● Exercise directions
How many lines in the records below contain the word "Facebook"? State that number and nothing more.

● Data for processing
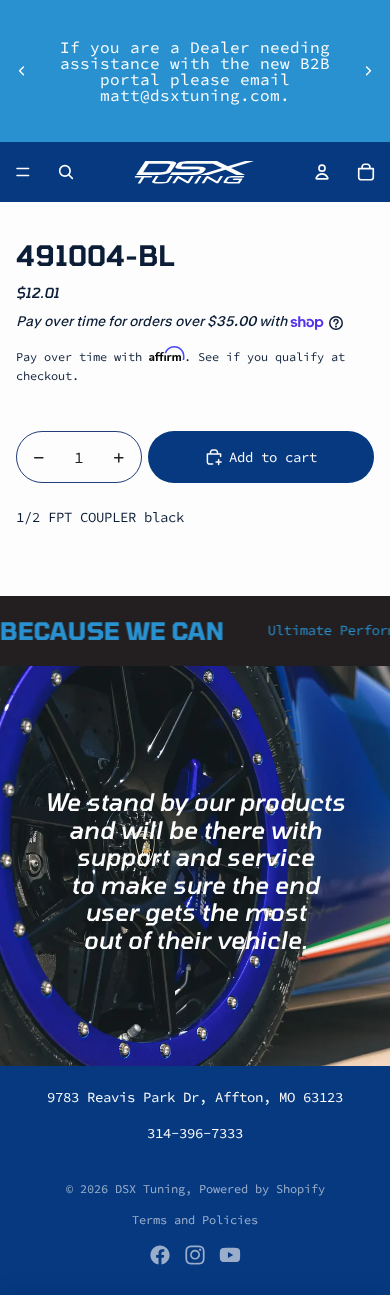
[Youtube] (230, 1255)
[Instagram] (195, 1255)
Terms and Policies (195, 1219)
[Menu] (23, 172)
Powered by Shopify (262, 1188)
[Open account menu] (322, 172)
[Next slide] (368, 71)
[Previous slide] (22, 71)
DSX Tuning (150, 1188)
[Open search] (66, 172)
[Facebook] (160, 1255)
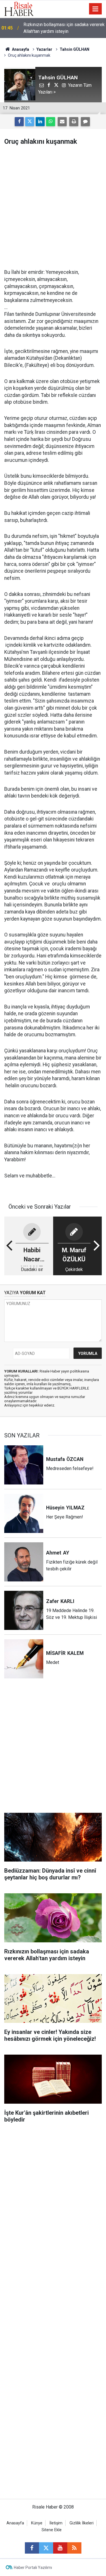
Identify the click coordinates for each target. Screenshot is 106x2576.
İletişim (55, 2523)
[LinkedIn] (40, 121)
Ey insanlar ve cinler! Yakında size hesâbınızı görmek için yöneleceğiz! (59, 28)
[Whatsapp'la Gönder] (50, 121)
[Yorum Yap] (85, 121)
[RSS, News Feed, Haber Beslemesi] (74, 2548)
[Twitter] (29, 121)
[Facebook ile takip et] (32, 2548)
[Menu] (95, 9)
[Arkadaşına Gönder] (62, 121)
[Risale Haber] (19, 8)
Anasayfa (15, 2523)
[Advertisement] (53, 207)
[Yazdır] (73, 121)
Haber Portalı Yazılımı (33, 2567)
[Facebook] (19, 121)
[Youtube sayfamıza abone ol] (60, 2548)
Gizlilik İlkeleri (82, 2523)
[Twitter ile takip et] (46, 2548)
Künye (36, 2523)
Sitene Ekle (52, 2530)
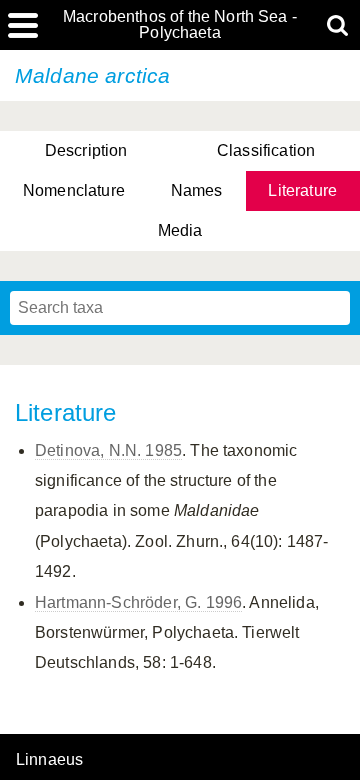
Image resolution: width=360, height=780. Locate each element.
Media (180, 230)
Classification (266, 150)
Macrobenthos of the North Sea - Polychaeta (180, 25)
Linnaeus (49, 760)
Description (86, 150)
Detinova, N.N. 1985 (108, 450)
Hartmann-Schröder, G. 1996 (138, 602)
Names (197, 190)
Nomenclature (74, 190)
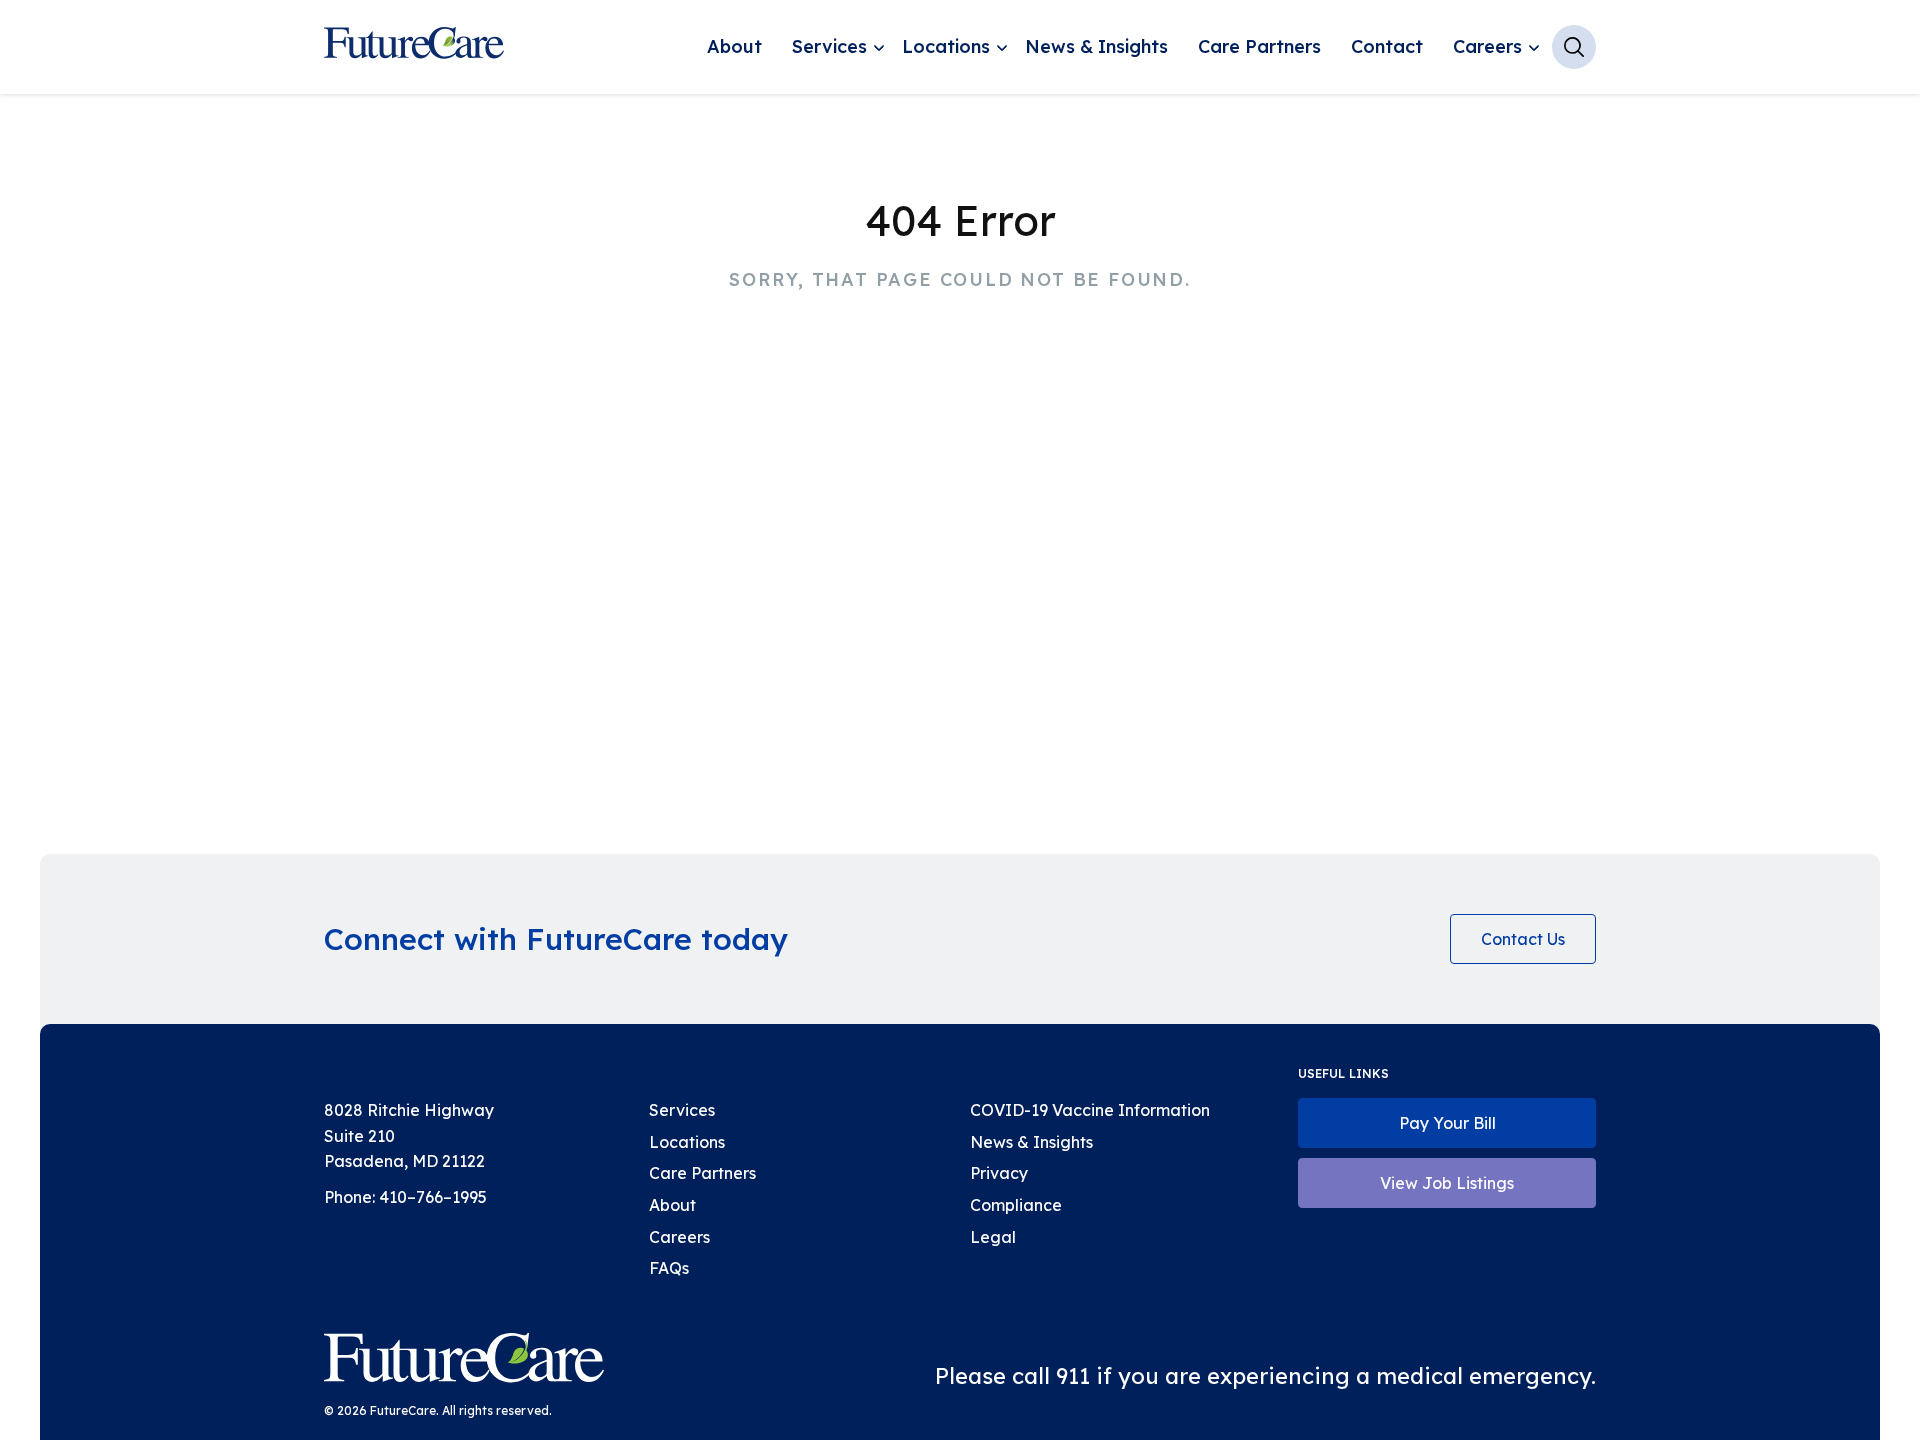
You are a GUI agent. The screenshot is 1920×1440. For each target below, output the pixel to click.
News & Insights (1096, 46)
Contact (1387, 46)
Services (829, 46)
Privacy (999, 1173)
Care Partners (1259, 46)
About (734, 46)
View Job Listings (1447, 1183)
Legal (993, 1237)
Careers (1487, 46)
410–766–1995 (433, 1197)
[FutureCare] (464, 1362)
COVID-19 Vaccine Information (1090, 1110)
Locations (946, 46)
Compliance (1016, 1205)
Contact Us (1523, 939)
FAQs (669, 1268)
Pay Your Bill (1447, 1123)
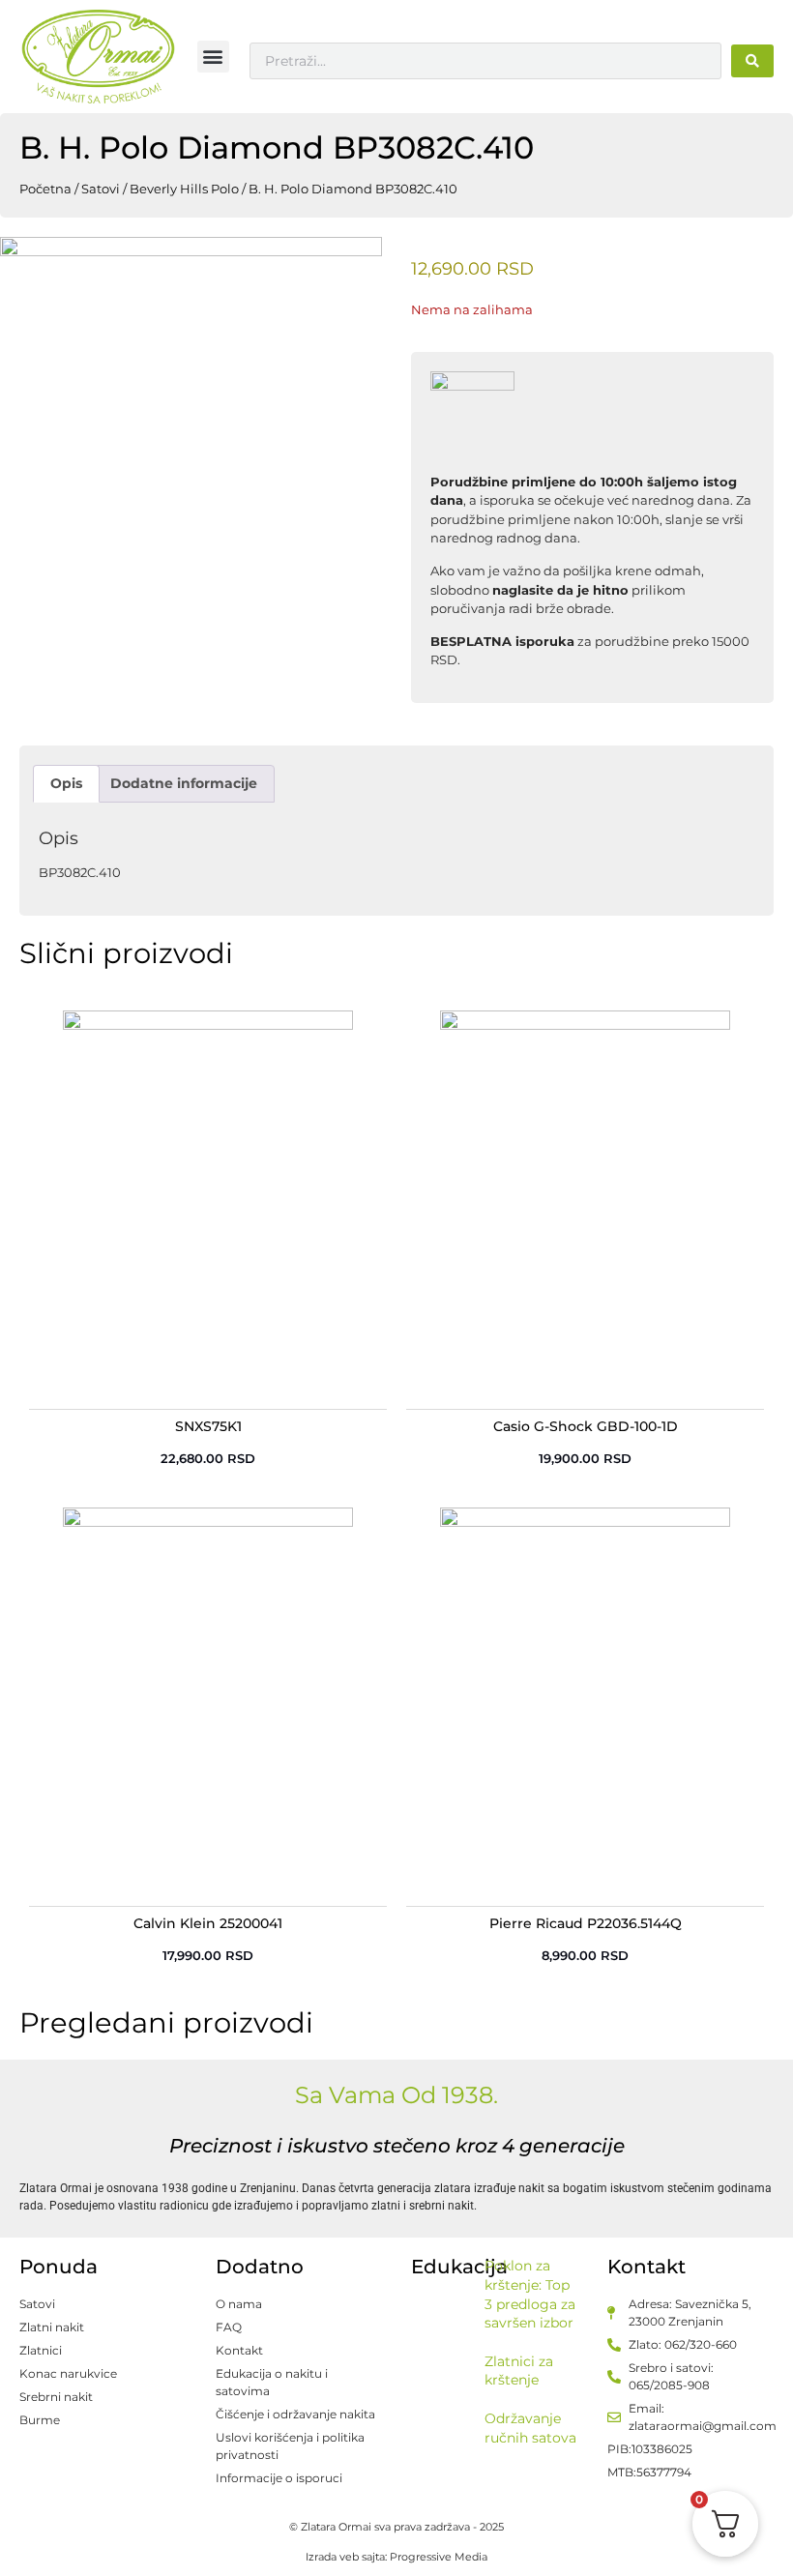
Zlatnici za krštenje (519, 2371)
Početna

● Task solution
3